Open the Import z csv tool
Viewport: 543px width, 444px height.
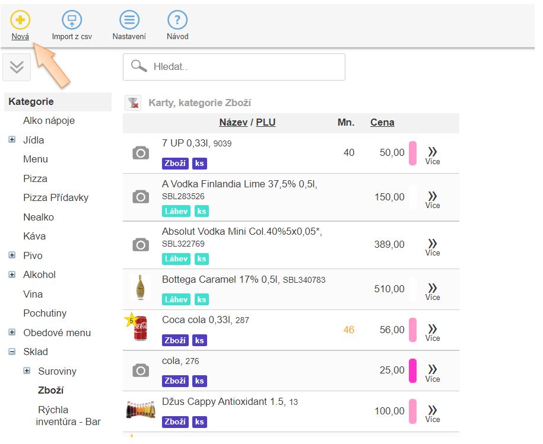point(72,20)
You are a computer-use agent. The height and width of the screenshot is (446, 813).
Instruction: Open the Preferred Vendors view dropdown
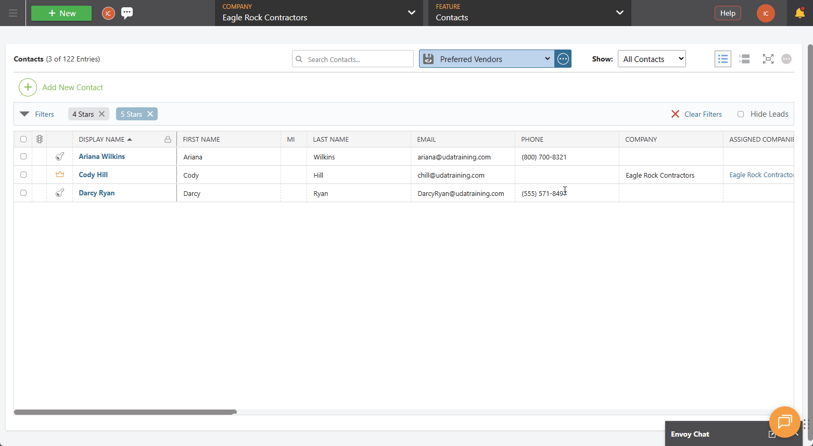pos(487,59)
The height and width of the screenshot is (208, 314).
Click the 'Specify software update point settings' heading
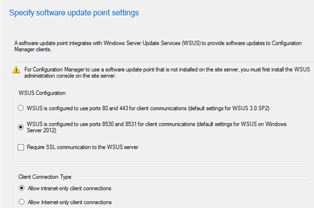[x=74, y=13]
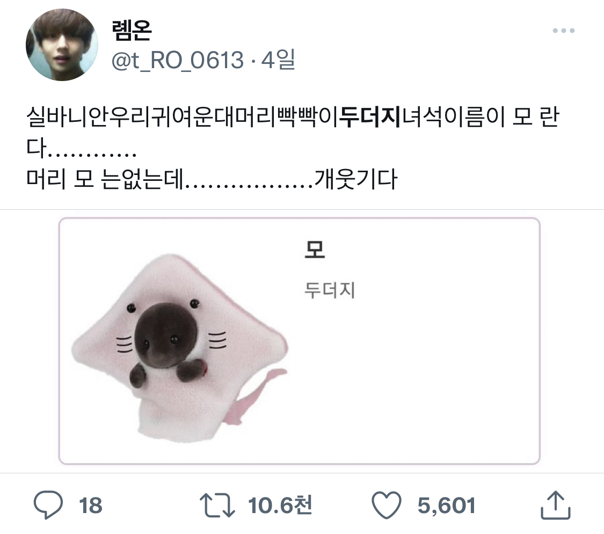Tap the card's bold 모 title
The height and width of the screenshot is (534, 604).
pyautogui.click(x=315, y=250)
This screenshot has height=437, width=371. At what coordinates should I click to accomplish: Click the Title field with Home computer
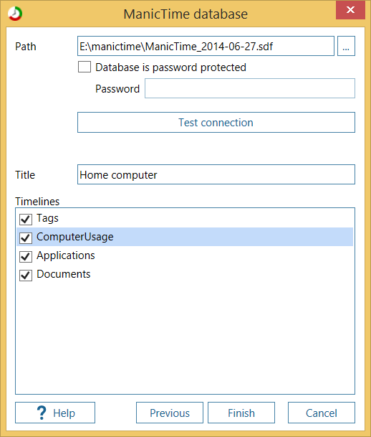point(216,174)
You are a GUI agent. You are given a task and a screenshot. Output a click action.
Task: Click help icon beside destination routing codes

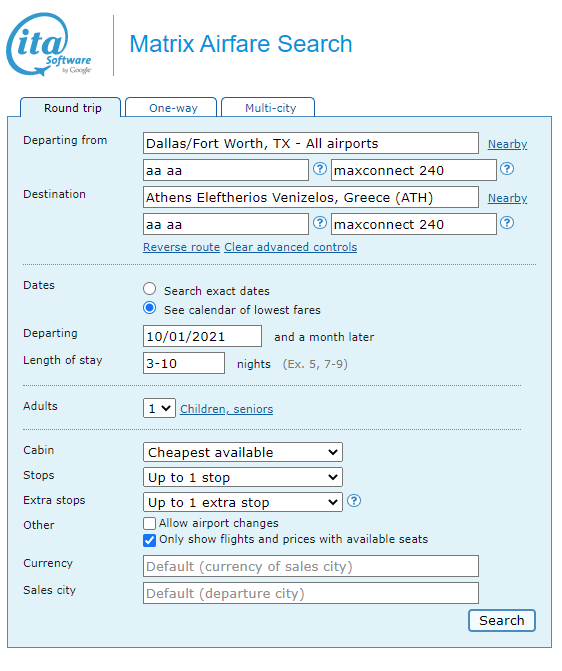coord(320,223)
++++++++++++++++++++
Activity |
Return exactly what appears from the opening line of the material through the line with "The height and width of the screenshot is (208, 314).", apart from the pictures.

Your response |
Open the Import z csv tool
Viewport: 543px width, 444px height.
point(72,20)
You are a computer-use agent. The height and width of the screenshot is (446, 813).
Instruction: Open the Preferred Vendors view dropdown
pos(487,59)
The height and width of the screenshot is (208, 314).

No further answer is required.